Abnormal activation of NF-κB and MAPK signaling pathways affect osimertinib resistance and influence the recruitment of myeloid-derived suppressor cells to shape the immunosuppressive tumor immune microenvironment.

Abstract

Osimertinib is the first-line treatment for patients with epidermal growth factor receptor (EGFR) mutations, but the treatment options after drug resistance are limited. Previous studies have suggested that EGFR is in an immunosuppressive tumor immune microenvironment (TIME). However, the evolution of TIME after osimertinib resistance and whether this resistance can be overcome by targeting TIME needs to be further investigated. The remodeling process and mechanism of TIME during the treatment with osimertinib were studied. The proportion of EGFRL858R+T790M mutant tumor immune infiltrating cells was extremely low.
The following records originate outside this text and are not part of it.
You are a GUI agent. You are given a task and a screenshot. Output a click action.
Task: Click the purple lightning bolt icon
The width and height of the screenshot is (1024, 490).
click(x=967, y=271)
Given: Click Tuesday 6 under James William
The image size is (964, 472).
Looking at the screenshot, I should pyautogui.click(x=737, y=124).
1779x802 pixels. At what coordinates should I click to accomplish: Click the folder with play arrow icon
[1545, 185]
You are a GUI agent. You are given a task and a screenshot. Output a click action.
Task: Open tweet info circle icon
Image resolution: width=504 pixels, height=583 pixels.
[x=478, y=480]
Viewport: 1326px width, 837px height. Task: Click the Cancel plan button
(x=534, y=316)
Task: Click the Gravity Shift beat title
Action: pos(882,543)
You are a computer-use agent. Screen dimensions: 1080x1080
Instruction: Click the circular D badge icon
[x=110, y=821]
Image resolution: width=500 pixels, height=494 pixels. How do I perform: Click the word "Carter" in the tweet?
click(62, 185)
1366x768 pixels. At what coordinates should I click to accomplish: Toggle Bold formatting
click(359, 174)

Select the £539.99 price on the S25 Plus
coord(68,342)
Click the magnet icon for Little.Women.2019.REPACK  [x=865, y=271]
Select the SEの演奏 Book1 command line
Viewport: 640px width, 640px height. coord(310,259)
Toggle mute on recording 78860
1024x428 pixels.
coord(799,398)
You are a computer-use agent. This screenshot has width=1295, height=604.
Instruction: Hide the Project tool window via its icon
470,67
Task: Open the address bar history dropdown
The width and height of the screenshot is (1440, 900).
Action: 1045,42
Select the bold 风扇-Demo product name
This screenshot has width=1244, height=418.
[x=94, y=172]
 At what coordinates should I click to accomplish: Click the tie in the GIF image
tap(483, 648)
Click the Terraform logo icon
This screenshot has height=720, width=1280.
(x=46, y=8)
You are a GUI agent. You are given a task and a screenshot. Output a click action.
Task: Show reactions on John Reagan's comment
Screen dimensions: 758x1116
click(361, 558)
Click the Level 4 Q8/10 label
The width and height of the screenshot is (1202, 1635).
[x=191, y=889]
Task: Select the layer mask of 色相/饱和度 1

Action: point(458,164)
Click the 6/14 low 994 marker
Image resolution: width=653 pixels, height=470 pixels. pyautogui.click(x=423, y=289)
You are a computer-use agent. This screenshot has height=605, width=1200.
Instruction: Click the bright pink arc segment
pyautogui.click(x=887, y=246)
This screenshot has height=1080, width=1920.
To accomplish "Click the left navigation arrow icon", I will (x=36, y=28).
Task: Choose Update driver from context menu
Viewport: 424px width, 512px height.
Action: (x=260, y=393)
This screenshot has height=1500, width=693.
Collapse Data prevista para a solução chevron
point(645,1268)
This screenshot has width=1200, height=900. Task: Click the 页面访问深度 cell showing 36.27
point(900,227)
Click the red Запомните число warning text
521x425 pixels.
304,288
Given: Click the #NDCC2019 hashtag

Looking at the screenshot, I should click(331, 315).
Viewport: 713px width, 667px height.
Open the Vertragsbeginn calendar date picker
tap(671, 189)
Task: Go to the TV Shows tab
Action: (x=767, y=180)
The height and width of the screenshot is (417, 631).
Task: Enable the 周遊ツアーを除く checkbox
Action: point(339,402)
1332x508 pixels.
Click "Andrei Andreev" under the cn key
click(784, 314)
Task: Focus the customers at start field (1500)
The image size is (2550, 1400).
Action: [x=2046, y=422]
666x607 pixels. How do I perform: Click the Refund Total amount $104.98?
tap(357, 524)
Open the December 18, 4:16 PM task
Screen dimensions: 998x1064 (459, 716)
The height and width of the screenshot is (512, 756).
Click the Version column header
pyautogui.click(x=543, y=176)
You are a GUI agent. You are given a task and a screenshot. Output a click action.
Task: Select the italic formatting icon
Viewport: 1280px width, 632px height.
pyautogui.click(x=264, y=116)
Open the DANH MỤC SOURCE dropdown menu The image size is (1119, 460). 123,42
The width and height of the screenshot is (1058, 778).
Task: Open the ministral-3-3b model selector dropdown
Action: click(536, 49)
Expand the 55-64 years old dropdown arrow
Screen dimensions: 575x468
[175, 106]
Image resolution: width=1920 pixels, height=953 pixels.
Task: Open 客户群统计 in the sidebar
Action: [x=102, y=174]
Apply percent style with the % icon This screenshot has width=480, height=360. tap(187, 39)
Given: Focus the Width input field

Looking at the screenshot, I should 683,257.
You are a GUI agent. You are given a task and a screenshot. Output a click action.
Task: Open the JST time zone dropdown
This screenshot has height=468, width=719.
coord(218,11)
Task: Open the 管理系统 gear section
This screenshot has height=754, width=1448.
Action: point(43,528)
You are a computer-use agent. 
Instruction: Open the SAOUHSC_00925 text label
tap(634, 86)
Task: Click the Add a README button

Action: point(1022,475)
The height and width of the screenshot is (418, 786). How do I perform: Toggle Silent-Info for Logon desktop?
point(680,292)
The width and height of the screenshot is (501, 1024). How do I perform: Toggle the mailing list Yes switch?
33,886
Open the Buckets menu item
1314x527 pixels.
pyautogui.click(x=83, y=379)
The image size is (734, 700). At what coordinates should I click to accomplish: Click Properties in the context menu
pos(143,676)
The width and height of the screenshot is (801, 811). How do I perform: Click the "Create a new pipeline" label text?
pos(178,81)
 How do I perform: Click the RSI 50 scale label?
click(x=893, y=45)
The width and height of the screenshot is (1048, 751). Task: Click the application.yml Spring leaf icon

Osimertinib treatment transiently triggered inflammatory cells, but several immunosuppressive cells infiltrated after drug resistance and formed a myeloid-derived suppressor cell (MDSC)-enriched TIME. The programmed cell death protein-1 monoclonal antibody was not able to reverse the MDSC-enriched TIME. Further analysis revealed that the activation of nuclear factor-kappa B (NF-κB) and mitogen-activated protein kinase (MAPK) pathways recruited a large number of MDSCs via cytokines. Finally, MDSC secreted high levels of interleukin-10 and arginase-1 and created an immunosuppressive TIME. Thus, our findings lay the foundation for the evolution of TIME in osimertinib treatment, establish the mechanism of immunosuppressive TIME after osimertinib resistance, and propose potential solutions.